Document passage.
_ _ _ _ _ _ _

Companies Shunning Quarterly Guidance?

I’ve said here on several occasions that giving earnings guidance does two things, and neither one is beneficial to shareholders. One, it puts management’s focus on short term results, not a long term strategic plan for boosting shareholder value. Two, it does Wall Street analysts’ jobs for them so they can avoid having to do any real legwork on their own.

An interview on CNBC last Friday afternoon was centered around how some companies have begun to stop issuing quarterly guidance in favor of annual projections. Evidently the number of company giving guidance for three-month periods has dropped from over 60% to slightly more than 50%. I don’t expect most firms to take the Sears Holdings/Google approach of not issuing guidance at all, but this is certainly a good start. A company should never be put in a position to feel compelled to ship product on the last day of a quarter just to hit their numbers, appease shareholders, and prevent a one-day stock price blowup.

One ramification of this shift is that quarterly earnings results will be more volatile. Rather than coming in right on target or a penny ahead of consensus every quarter, there will be a lot more instances of big upside surprises and large shortfalls. This will undoubtedly make share prices more volatile during earnings season, but it will also make my job as a money manager much more fun and important as more surprises require more analysis and decision making.

Fortunately, there seem to have been relatively few earnings warnings this quarter (this is a trend I began to see last quarter as compared with prior periods), so I would guess results will be pretty good when companies begin announcing their first quarter results later this month.

First Quarter Comes to a Close

For me it’s very tough to be disappointed in any way with the market’s performance in the first quarter. I have been pleasantly surprised at how well stocks have acted throughout 2006 thus far. The S&P 500 index rose by 3.7% for the period, even as 10-year bond yields jumped substantially, from 4.40% to 4.85%.

It was an excellent backdrop for stock pickers, and the performance of my 2006 Select List echoes those sentiments. The 10 stock list has posted a gain of 12.2% since the beginning of the year. The group was led by 4 stocks that jumped more than 30% each, including Lionsgate (LGF), the movie studio behind Crash, the Oscar winner for Best Picture.

Heading into the second quarter, my outlook remains as it was on January 1st, cautiously optimistic. I still think we are set for mid-to-high single digit returns on the S&P 500 in 2006. Earnings should continue to be strong, but without multiple expansion, huge gains in the indexes are unlikely. Low double digit gains are not out of the question, but we would need many things to fall into place, including a Fed that stops raising rates soon and oil prices that are subdued. Possible, but not probable in my view.

_ _ _ _ _ _ _

Data provided.
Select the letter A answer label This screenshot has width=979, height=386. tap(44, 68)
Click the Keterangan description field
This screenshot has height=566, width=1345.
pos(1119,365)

_ _ _ _ _ _ _

Problems to work on.
1. In the market commentary, shorten the paragraph beginning "Heading into the second quarter" and keep its main facts.
2. From the market commentary, return the part that opens with the words containing "I’ve said here" and closes with "on their own.".

Solutions below.
1. The outlook for the second quarter is unchanged from January 1st: cautiously optimistic. The S&P 500 should return mid-to-high single digits in 2006. Earnings should stay strong, but without multiple expansion, big index gains are unlikely. Low double-digit gains would need several things to go right, such as the Fed soon stopping its rate increases and oil prices staying subdued. That is possible, but not probable.

2.
I’ve said here on several occasions that giving earnings guidance does two things, and neither one is beneficial to shareholders. One, it puts management’s focus on short term results, not a long term strategic plan for boosting shareholder value. Two, it does Wall Street analysts’ jobs for them so they can avoid having to do any real legwork on their own.